Chapter 1-1
Chapter 1
Thanksgiving
I felt a gentle nudge at my back when I failed to move up to claim the empty space in the queue as yet another indigent diner took his tray. Only six people away from the front of the line, I’d frozen in my tracks and blinked several times, because even as he disappeared through a swinging door behind the counter, I could hardly believe it was him.
“Sorry.” I turned, and only then realized—shame on me—that the person behind me was a woman with a small child clinging to her arm. I was faced with a decision, one that took only a moment to make. I motioned for the pair to step ahead, as someone else took over scooping the mashed potatoes and ladling the gravy. I would have felt terribly guilty if I had gotten the last of either, and the little one was left without. My turn came soon enough, just as Sawyer—or someone who looked just like him—returned to his serving position. Though I’d been hoping to avoid my past, it seemed as if the fates had planned it another way.
“Happy Thanksgiving.”
His voice hadn’t changed much in over a decade. My looks, apparently, had. There wasn’t even a hint of recognition in his hazel eyes as they met my dark ones, likely filled with anxiety and shame, when I couldn’t help but look up. I’d considered bolting, but I was hungry. I hadn’t had a single meal the day before and only coffee for breakfast with the money I’d collected holding out my hand to passersby. “Thanks.” I hung my head again, because of what I’d become, and also so Sawyer might not see it.
My plate full, I slid it down the line. It was all over. Every fantasy I’d ever had about Sawyer Ettinger over the past twelve years was squelched within an instant. And who would have guessed it? Whoever would have imagined that a guy with perfectly coiffed hair and manicured nails, who wore a fancy dress shirt and gold watch to serve food to bums, wouldn’t throw himself on his knees in front of one in a soup line on Thanksgiving?

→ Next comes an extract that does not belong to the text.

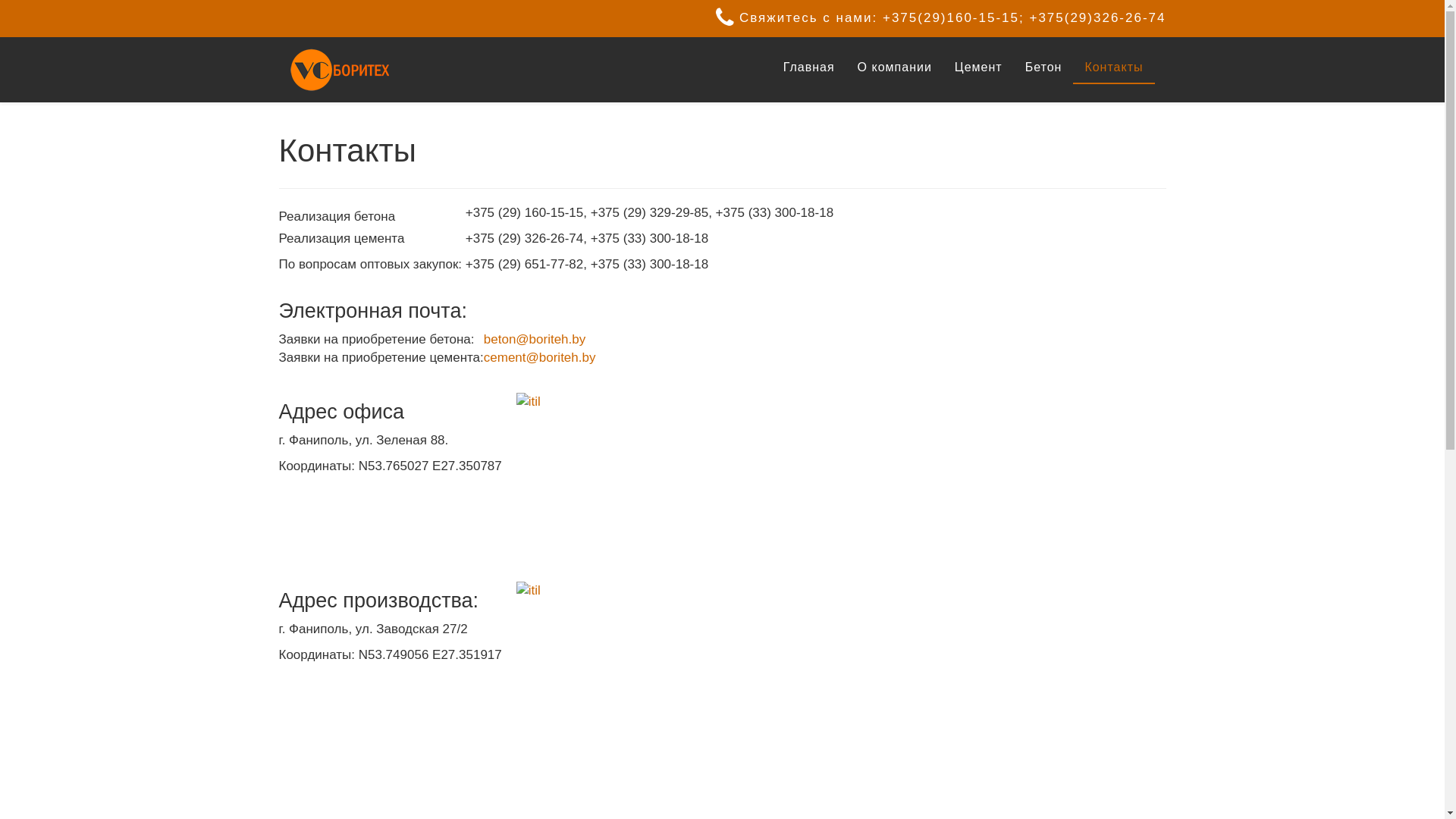
cement@boriteh.by Element type: text (539, 357)
beton@boriteh.by Element type: text (534, 339)
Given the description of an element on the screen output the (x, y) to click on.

I looked at my plate as I sat. The food no longer held any appeal, so I got up to search the room. Walking up the center aisle, two rows with eight tables on either side, I looked for the little girl and her mother, to offer them my meal, and then go. Part of me was hurt Sawyer hadn’t recognized me. Our one and only interaction, though many years prior, had been nothing short of magical, unless, of course, I had blown the whole thing way out of proportion in my mind.